→ Collected data:
***

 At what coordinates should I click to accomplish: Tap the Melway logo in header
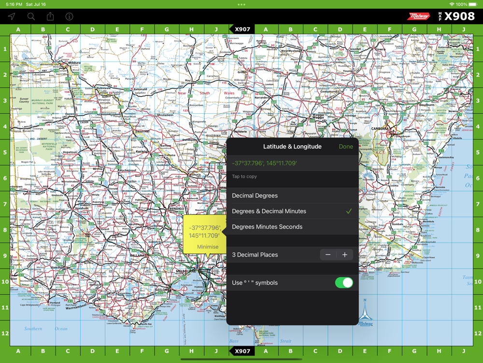click(x=418, y=16)
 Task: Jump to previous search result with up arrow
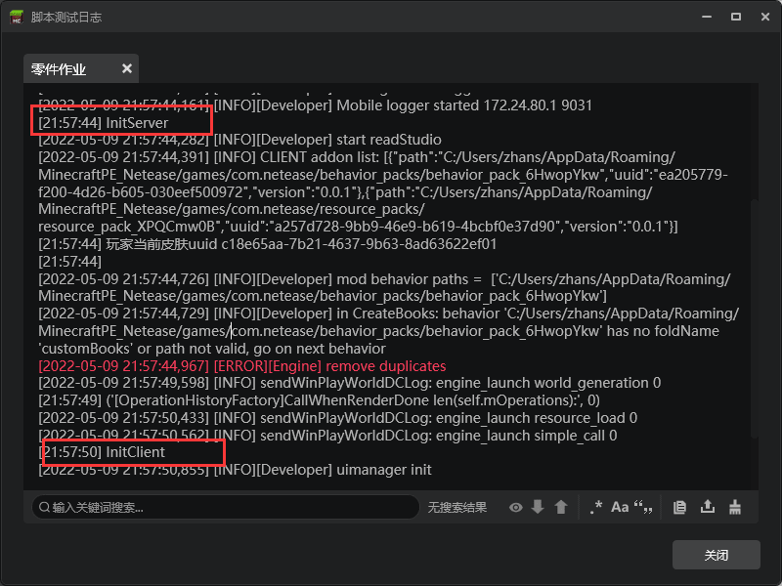coord(561,507)
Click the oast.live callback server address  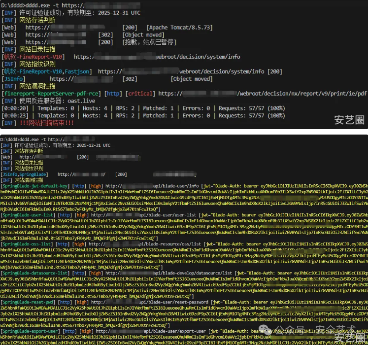coord(81,101)
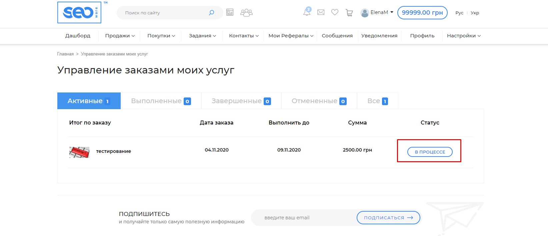Open the shopping cart icon
The image size is (548, 236).
[x=349, y=13]
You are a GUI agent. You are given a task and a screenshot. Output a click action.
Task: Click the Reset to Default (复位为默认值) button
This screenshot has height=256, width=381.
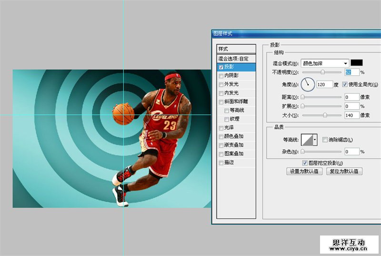coord(344,171)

***

→ THE TASK: No pictures belong in the output. Restate word for word only the lines from the one containing "You are a GUI" to the end of the entries above.

→ ANSWER TO THE PROBLEM:
You are a GUI agent. You are given a task and a screenshot. Output a click action.
Task: Click the Reset to Default (复位为默认值) button
This screenshot has height=256, width=381.
coord(344,171)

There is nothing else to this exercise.